What Marketers Can Learn About Chatbots From Pros That Have Seen Early Success

There’s still a lot to figure out in terms of performance

Understanding what works where bots are concerned is still a work in progress. Sources: Getty Images. Carlos Monteiro
Headshot of Marty Swant

Since Facebook and Kik debuted their chatbot channels last year, thousands of bots have been built by brands, media companies and developers on the platforms, with more expected in 2017. (Just last week, Facebook unveiled its Messenger 2.0, with brands like Subway, Aeromexico and Food Network coming onboard.)

However, while bots might seem like just another extension on social media, there is still a lot to figure out in terms of performance and measurement. And just like the early days of social media, understanding what clicks and what doesn’t is still a work in progress.

“When we were creating chatbots and thinking about it as a new medium, we wanted to go back to the drawing board to assess how these things should be measured,” said Kik product manager Laura Newton. “Although bots are still a niche product and aren’t super widespread, they cover a vast variety of use cases and we think they need to be treated different.”

Despite all the early hype, brands need to be careful to set realistic expectations for what bots can do now and what they can do a year from now.

■ DATA UNDER STUDY ■
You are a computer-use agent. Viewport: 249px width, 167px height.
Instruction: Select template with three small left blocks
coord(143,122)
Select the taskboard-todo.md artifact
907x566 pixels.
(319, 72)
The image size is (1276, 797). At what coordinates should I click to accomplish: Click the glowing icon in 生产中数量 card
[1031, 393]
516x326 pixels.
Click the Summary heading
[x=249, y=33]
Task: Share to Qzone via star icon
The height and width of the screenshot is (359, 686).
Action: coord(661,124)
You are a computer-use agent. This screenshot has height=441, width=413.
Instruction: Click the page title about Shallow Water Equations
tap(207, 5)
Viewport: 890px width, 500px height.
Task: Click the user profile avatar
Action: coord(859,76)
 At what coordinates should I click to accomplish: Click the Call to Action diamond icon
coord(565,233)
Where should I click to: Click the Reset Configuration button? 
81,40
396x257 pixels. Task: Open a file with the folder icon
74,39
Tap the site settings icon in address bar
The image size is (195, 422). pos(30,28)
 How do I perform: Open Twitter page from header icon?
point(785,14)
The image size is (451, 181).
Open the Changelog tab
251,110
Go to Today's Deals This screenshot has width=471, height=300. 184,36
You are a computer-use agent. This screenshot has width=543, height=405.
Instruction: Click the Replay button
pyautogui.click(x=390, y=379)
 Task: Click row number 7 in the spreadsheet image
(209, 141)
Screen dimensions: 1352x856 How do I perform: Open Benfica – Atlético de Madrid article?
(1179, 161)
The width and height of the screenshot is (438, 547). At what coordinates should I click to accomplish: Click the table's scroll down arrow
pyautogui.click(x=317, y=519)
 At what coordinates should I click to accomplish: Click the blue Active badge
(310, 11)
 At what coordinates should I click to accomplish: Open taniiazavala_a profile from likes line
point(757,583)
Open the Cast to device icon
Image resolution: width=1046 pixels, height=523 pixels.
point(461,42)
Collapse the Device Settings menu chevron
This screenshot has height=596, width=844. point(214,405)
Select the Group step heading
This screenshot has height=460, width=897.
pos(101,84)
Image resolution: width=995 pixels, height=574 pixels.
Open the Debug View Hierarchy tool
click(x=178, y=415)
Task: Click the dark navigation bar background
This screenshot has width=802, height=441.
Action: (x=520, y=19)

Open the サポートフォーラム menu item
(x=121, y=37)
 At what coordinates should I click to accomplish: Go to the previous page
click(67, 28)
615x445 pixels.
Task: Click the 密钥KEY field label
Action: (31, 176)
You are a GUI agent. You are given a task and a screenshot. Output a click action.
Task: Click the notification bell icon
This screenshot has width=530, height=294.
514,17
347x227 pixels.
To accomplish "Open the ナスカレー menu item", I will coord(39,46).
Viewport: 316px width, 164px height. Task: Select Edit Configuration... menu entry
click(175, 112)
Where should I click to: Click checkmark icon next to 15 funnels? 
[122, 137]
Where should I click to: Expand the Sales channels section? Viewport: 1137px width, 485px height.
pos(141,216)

■ EXERCISE OBJECTIVE ■
In the chatbot article, retype word for word the passage that opens with the words "There’s still a" and closes with "Network coming onboard.)".

■ RESPONSE ■
There’s still a lot to figure out in terms of performance

Understanding what works where bots are concerned is still a work in progress. Sources: Getty Images. Carlos Monteiro
Headshot of Marty Swant

Since Facebook and Kik debuted their chatbot channels last year, thousands of bots have been built by brands, media companies and developers on the platforms, with more expected in 2017. (Just last week, Facebook unveiled its Messenger 2.0, with brands like Subway, Aeromexico and Food Network coming onboard.)